—  SHORT COURSE #12  —

Molecular Analyses in Endocrine Pathology
Dr. George Kontogeorgos
Dr. Robert Yoshiyuki Osamura
Dr. Jennifer Hunt

Section 1 - Fluorescent In Situ Hybridization Techniques: Principles and Limitations

George Kontogeorgos
Department of Pathology,
G. Gennimatas General Hospital,
Athens, Greece


Conventional cytogenetics or karyotyping is a well-established method to study chromosomes based on cells capable of in vitro growth and division. Different types of samples, such as amniotic fluid and peripheral blood, can be used and several banding methods can be applied for karyotyping analysis in clinical cytogenetic laboratories. However, karyotyping is a time consuming technique that requires tissue culture conditions, equipment and expert technical qualification. For these reasons, application of conventional cytogenetics has been limited to some specific laboratories. In addition, karyotyping requires fresh tissue material in order to obtain metaphases, which are quite difficult to achieve from solid tumors, especially from those having low proliferation rate. As a result, analysis of a small number of metaphases from solid tumors may lead to underestimation of cytogenetic abnormalities and obscure the heterogeneity and complexity of cytogenetic changes. Furthermore, overgrowth of nontumorous cells such as lymphocytes and fibroblasts may result in loss of overall genetic information and thus, lead to erroneous results [1].
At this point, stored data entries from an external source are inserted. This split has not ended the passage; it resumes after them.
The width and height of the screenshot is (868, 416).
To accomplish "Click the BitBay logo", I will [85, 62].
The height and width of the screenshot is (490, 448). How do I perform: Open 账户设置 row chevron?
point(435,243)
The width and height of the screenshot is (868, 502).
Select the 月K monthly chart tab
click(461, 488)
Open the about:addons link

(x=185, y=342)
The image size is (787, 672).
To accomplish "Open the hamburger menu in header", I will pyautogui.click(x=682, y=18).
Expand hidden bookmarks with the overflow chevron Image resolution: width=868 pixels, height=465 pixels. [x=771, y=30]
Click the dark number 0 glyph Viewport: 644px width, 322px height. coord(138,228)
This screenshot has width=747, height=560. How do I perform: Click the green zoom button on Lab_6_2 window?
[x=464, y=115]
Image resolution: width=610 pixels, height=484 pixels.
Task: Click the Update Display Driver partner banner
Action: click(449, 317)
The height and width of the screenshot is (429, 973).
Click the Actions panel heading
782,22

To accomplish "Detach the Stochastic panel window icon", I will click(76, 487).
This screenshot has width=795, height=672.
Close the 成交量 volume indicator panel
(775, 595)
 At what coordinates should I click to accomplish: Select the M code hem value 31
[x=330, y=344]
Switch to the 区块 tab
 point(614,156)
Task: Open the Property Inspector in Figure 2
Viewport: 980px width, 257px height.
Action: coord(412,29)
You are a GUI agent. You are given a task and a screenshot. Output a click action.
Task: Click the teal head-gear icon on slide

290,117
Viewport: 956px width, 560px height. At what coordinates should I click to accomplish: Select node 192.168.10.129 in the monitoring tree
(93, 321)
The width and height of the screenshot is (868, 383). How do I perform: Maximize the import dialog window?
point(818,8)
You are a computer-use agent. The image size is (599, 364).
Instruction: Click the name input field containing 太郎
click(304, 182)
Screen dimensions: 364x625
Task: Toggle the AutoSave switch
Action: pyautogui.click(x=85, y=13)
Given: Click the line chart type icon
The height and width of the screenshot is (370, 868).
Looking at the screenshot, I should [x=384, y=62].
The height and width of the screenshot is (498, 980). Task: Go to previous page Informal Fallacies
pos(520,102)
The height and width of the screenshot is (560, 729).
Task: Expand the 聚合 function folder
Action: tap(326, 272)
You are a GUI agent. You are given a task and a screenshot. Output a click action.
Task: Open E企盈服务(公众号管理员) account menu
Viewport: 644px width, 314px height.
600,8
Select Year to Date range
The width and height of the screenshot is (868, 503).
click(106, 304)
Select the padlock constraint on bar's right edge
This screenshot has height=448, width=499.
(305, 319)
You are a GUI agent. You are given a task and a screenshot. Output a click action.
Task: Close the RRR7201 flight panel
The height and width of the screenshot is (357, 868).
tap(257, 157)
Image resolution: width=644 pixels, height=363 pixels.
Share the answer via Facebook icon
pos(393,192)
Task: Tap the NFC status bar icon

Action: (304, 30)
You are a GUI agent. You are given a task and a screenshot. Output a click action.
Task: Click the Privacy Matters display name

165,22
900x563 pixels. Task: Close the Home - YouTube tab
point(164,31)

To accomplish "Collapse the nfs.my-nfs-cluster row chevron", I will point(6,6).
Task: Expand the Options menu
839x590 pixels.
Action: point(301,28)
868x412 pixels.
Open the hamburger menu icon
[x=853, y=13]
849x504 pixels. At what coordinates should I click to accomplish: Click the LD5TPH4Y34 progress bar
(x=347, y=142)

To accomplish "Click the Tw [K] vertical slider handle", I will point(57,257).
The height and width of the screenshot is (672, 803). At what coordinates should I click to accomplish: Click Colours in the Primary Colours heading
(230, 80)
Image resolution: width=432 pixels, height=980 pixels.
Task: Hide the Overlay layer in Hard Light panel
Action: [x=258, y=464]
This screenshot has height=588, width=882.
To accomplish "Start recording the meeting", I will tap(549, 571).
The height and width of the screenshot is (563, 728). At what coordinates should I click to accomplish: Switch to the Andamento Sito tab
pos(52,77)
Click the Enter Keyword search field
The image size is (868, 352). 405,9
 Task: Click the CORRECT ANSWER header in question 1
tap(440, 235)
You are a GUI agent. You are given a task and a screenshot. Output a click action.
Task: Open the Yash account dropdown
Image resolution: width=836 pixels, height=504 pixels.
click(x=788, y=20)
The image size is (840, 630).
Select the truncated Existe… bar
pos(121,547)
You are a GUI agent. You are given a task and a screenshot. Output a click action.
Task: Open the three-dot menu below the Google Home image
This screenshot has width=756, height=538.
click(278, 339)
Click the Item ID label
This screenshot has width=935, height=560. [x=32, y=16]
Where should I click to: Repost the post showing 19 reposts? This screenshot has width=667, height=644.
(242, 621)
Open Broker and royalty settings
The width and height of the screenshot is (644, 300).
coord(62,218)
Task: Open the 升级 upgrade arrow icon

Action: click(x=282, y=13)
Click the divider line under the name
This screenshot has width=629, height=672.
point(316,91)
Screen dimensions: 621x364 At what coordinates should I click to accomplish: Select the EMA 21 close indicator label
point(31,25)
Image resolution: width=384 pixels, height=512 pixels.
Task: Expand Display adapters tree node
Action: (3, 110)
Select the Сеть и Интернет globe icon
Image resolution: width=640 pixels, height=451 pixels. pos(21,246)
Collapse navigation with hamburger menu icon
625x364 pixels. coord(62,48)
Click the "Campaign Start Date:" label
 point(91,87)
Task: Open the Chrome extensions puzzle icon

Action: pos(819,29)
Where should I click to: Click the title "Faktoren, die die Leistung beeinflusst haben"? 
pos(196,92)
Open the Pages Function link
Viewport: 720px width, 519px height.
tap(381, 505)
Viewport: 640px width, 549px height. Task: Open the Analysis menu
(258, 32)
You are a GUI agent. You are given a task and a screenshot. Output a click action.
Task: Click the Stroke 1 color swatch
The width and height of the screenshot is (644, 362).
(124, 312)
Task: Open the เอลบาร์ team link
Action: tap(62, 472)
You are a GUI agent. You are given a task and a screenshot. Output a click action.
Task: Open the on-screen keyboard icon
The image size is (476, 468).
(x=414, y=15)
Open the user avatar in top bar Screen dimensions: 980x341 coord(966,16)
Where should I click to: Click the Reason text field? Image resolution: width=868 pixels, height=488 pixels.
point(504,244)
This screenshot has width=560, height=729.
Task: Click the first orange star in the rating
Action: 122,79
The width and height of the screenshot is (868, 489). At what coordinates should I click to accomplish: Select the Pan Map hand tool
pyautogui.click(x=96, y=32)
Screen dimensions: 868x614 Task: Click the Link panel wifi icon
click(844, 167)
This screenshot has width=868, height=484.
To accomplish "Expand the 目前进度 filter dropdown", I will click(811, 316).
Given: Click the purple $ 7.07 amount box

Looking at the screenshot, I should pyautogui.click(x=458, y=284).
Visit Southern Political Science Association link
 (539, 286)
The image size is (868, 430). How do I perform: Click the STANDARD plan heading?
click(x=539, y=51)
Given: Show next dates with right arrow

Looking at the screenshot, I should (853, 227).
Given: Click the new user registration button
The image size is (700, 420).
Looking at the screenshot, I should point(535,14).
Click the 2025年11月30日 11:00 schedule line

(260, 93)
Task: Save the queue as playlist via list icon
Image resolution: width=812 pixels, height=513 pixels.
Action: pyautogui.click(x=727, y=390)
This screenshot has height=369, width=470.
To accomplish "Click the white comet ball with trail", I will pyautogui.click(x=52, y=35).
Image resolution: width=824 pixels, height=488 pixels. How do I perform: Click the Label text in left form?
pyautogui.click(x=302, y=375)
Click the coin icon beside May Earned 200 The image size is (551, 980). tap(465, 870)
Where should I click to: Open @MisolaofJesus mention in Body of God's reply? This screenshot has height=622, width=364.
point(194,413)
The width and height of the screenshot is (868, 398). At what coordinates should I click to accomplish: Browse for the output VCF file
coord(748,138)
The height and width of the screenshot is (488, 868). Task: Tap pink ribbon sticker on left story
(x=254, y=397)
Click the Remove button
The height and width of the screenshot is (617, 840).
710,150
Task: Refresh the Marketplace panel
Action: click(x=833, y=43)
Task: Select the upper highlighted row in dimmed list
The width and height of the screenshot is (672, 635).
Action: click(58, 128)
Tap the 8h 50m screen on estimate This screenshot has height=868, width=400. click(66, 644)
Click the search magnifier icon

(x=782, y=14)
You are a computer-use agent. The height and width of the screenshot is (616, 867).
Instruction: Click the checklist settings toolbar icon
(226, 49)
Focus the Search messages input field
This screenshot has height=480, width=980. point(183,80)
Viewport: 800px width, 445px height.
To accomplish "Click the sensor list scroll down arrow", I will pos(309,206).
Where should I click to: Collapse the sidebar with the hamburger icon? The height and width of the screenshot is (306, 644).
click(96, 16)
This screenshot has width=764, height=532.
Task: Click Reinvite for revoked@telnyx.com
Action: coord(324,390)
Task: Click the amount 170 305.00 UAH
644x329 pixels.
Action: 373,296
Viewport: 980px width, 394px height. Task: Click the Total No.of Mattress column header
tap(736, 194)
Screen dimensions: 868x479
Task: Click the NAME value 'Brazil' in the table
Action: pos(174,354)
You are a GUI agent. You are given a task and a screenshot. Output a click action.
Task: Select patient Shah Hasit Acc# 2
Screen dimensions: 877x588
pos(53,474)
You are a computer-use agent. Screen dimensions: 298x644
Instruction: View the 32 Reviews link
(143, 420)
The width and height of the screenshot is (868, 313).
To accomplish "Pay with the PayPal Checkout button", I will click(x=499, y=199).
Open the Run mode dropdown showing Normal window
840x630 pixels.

Fluorescence in situ hybridization (FISH) or molecular cytogenetics is a modern technique alternative to karyotyping [2]. FISH combines molecular genetics with classic cytogenetics and allows simultaneous morphologic evaluation on a single slide [3]. It is currently recognized as a reliable, sensitive and reproducible technique for the identification of numerical and structural chromosomal aberrations. FISH is been applied with increasing frequency in diagnostic and research laboratories. The clinical utility of FISH is of particular interest; it covers a wide spectrum of diagnostic applications including autosomal and sex chromosome disorders, and cancer cytogenetics [4, 5, 6, 7].

FISH allows cytogenetic investigation of metaphase spreads and interphase nuclei [8, 9, 10]. The latter represents the main advantage of FISH application for practicing and research pathologist, for it permits cytogenetic analysis of solid tumors without the need of metaphases, particularly of those with low proliferation rate. Interphase FISH can determine diagnosis, by identifying the presence of known abnormalities, and in some tumors, it can predict responses to targeted therapy. Several types of fresh and frozen samples or archival material can be used.

FISH is based on the formation of a hybridization product between a selected DNA probe and the target specimen DNA. Fluorescent labeling of the probe enables the detection and study of the specimen under an epifluorescent microscope. A variety of DNA probe types are available and can be used for specific purposes. Centromeric probes are used to detect specific chromosomes and telomeric probes to demonstrate all chromosomes. Sequence-specific probes can localize a single gene copy on a specific chromosome locus [1].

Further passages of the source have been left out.